Taylor laughed for the first time since walking into the apartment. “No, you goof. But I might be able to juggle things so you can come to Comeback Cove.”

“If you’re suggesting I quit work and sponge off my brother now that he’s living up there, too...”

“No, no. Relax. But isn’t your job due to end soon?”

“Probably. That’s the thing with temp jobs. They’re always ending soon.” She winked. “Don’t want to wear out my welcome, you know.”

“And you know that’s why you love them.”

True. Let other women search for security and routine. Brynn was all about the next challenge, the next adventure.

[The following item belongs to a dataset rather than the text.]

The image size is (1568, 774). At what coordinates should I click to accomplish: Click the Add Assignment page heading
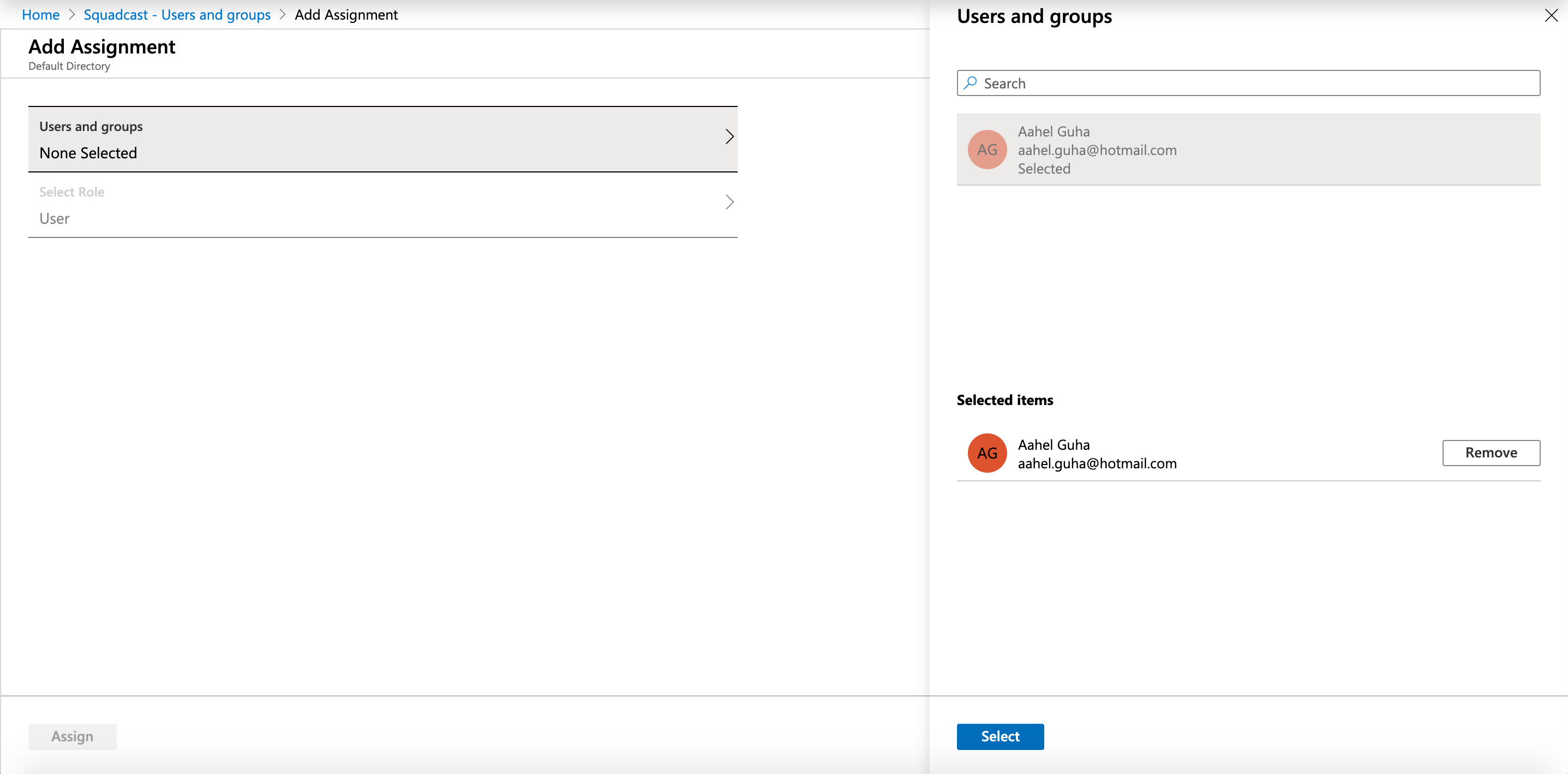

Or, as was so often the case in her family, the next crisis.

“Do you have your next job lined up yet?”

“Nothing definite.” Brynn raised crossed fingers. “But Paige—remember her? My second cousin on the Catalano side. She’s pregnant again. I filled in for her first maternity leave and it’s ninety percent certain they’ll want me to do it again. That’s not until late June, though, so I have an opening in my incredibly high-demand schedule. What do you have in mind?”

“I have a meeting tomorrow,” Taylor said slowly. “I think, maybe, I can swing something that will work out to everyone’s benefit.”

“And you’re not going to tell me what you’re plotting?”